The Portal

Memory House

Photograph by Kate Watson Wallace.

You don’t just read it: You hear it, hang it, feel it, fly it, sniff it, fold it, wear it, shake it, even project it on your living room wall. —Phyllis Johnson, founder of Aspen Magazine


[Book as] an enclosure or provisional park for an already existing wilderness that cannot definitively be contained. —Rendell Olsen


This module invites students to organize and build a reading room that is multisensory in form. Claiming a space not typically reserved for performance’s ephemerality, or its unruliness, this project returns to the enclosed space of books as a generative constraint for wildness. Expanding modes of reading, we will explore the movements between orality, textuality, visuality, and tactility, understanding there is no primary way to “read” a thing.

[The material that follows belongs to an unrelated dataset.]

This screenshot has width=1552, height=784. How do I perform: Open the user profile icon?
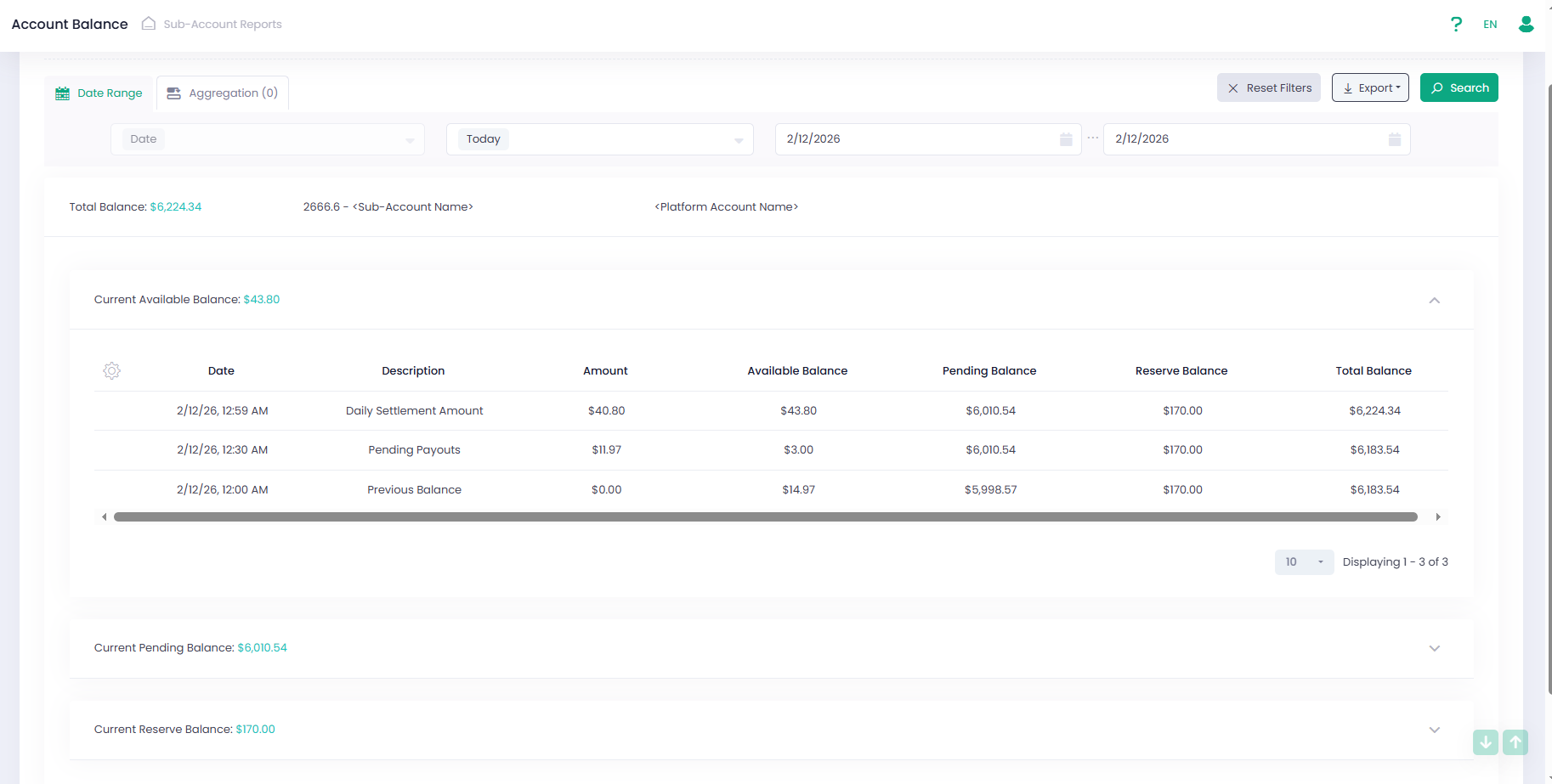click(x=1526, y=24)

Guiding questions include: How can performance expand practices of reading? How can we learn from the way performers approach language and notation, utilizing one’s body to access words and ideas? What are the movements in and out of oral traditions and textual forms? What is an embodied document or resource? How can language act as a retrieval system for the senses? When and how does language fail? What about the non-semantic uses of language like concrete poetry? What about the construction of personal coding and notation systems?


The reading room may integrate multidimensional forms and formats that engage visual, aural, tactile, temporal, olfactory, and kinetic registers, along with traditional publishing and or public programming components taken up in a non-traditional way. The space for carrying out this project is The Portal, 1923 8th Avenue in Lenapehoking, Brooklyn, New York.